This could just be a really stupid format, put out by a specific application for creating PDFs, because the original authors didn’t want to pay Adobe (never attribute to malice, that which can be sufficiently explained with stupidity).
Does pdfinfo give any indication of the application used to create the document? If it chokes on the Java bit up front, can you extract just the PDF from the file and look at that? You might also dig through the PDF a bit using Dider Stevens 's Tools, looking for JavaScript or other indicators of PDF fuckery.
Does the file contain any other Java bytecode? If so, can you pass that through a decompiler?
would love it if attempts to reach the cloud could be trapped and recorded to a log file in the course of neutering the PDF.

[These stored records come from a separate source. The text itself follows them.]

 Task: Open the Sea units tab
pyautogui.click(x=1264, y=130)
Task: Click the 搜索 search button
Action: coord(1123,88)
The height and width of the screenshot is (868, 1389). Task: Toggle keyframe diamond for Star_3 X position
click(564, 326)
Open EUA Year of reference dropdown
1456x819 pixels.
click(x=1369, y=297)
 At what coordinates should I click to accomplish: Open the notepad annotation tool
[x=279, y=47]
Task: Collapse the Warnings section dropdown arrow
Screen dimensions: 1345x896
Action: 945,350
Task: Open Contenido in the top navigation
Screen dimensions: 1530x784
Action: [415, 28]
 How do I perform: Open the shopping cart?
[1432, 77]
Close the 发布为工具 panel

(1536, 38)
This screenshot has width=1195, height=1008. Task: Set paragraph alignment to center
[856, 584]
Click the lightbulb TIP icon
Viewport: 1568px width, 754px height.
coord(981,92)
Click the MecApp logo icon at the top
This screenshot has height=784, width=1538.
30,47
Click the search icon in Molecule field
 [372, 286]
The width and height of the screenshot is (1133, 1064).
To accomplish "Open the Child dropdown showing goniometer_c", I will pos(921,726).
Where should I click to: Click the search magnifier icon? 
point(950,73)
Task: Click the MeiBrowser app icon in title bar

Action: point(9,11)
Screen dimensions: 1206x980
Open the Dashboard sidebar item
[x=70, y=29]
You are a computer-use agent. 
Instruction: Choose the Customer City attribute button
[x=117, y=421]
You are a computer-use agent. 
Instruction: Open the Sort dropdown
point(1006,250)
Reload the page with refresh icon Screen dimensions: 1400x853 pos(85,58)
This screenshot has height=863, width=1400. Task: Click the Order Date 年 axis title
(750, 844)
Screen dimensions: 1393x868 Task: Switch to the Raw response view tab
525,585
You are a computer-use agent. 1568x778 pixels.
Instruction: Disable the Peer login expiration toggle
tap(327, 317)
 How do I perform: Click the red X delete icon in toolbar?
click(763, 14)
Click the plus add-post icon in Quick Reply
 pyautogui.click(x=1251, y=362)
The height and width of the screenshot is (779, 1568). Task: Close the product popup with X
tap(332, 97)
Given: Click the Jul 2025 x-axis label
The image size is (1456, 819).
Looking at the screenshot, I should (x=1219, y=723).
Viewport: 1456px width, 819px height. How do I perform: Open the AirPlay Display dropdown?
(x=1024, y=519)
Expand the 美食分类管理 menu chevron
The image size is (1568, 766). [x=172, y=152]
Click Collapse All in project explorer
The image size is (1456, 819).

This is possible, but it takes a bit of setup. In my own lab, I have PolarProxy running in one Virtual Machine (VM), using QEMU/KVM. That acts as a gateway between an isolated network and a network with internet access. It runs transparent TLS break and inspect on port 443/tcp and tcpdump capturing port 80/tcp. It also serves DNS using Bind.
There is then the “victim” VM which is running bog standard Windows 10. The PolarProxy root cert has been added to the Trusted Roots certificate store. The Default Gateway and DNS servers are hard coded to the PolarProxy VM. Suspicious stuff is tested on this system and all network traffic is recorded on the PolarProxy system in standard pcap format for analysis.
Hey now. Those Clydesdales are doing their absolute best to piss out Bud.